Moreover, cash going digital could reduce the rate of retail account holder deposits in commercial banking. This is my own speculation, but I don’t think it’s a particularly radical point to make. We put money in retail bank accounts because hoarding thousands of pounds in cash is both inconvenient and risky (we could lose it, have it stolen, etc.). If our cash is now stored digitally and can be used in the same way, there is no longer this incentive.
This is important because for banks such as JP Morgan and Bank of America, customer deposits are a key source of generating income. They do this by loaning out customer deposits, profiting from the difference between the interest they receive from debtors and the interest they pay out to depositors. That difference is known as net interest income (NII). Shrinking deposits, however, would mean less capital to make the initial loans.
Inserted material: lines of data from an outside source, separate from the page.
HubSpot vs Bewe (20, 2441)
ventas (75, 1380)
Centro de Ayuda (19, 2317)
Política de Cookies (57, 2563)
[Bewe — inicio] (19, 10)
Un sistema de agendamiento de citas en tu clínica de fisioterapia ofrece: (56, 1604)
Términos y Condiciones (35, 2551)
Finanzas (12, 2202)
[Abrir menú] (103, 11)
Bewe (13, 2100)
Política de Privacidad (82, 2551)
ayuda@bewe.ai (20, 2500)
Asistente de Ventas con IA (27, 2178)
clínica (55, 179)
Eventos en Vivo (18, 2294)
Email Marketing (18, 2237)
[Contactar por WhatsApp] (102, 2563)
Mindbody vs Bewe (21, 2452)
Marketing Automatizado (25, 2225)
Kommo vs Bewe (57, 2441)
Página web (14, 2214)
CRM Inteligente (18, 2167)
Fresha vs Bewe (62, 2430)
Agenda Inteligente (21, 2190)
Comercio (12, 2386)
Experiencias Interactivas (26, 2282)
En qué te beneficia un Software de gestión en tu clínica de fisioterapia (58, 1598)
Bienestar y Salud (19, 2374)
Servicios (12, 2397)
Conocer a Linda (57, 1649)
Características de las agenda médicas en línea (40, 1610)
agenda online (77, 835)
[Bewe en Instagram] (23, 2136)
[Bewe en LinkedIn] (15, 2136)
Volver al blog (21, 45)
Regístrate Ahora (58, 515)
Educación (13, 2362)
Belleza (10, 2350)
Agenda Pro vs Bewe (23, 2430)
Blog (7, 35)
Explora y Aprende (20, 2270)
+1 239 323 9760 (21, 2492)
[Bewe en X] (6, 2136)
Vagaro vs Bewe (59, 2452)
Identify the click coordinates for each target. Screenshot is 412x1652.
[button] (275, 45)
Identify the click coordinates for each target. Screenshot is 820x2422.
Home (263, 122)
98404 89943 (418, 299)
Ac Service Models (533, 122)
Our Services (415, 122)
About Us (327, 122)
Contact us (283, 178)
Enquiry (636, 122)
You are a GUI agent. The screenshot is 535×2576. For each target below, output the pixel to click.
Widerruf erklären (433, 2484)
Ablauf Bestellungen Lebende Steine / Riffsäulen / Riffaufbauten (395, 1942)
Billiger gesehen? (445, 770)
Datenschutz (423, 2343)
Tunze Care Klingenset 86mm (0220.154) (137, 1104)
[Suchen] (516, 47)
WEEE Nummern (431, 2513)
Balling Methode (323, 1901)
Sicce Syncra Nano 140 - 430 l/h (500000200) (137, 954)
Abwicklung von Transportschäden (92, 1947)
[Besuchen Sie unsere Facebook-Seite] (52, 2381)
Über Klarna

For example, falling deposits meant that JP Morgan recently reported a NII significantly lower than analyst expectations. NII has been a key hedge for banks like JP Morgan, allowing them to come out relatively unscathed during the downturn in dealmaking. With reduced NII, banks could end up overly reliant on their advisory businesses like Goldman Sachs, whose profits have plunged two-thirds as a result of the M&A slowdown (recently covered on this Blog by Jenny Petch).
Thirdly, a digital pound could increase the risk of bank runs. A bank run occurs, as Investopedia helpfully outlines, when significant number of depositors seek to withdraw their deposits simultaneously, threatening the solvency of the bank. Consequently, Sir Jon Cuncliffe, the deputy governor of the Bank of England, has proposed there would be an individual limit on how much cash could be held digitally. A precise figure has not yet been decided, but current ranges put it in the low single digit thousands.
Finally, the digital pound could take us one step closer to widespread ‘smart contracts’ (see page 19 of the consultation paper). This could have a radical effect on the legal industry, as these contracts streamline the process of a transaction. Rather than requiring a solicitor to manually release funds, these permissionless contracts can do so when a specified checklist is met. However, with the proposed low limit on the digital pound, this is unlikely to have a significant impact on commercial law firms in the short-term.
What else do we need to know?
The most important question that needs to be answered is the extent of anonymity the digital pound will provide. Many people, perhaps sceptical of the government or otherwise, prefer physical banknotes for the anonymity they provide. Will the digital pound maintain this anonymity? The answer to this question could be key for the extent of people that are prepared to use it – and even then, true sceptics may refuse to believe it.
The digital pound is an interesting proposal. It could pave the way for a whole new industry with smart cards and apps facilitating the transfers, providing vital opportunities for companies to diversify their offering. It could promote innovation, increasing the use of smart contracts. Its creation will present unique challenges in data protection and privacy, which I’m sure law firms will be anxious to tackle. That's especially true for Slaughter & May: government contracts are lucrative.
But equally, the digital pound presents risks. The effects on the wider economy will doubtless be fleshed out more by the time the consultation paper concludes. However, for the time being, the changes involved seem very under-analysed considering their potentially radical impacts. Regardless, it’s unlikely we’ll see the digital pound this decade. Perhaps this is a story best left to rest until more pressing matters (consumer price inflation is still more than four times the 2% target) are resolved.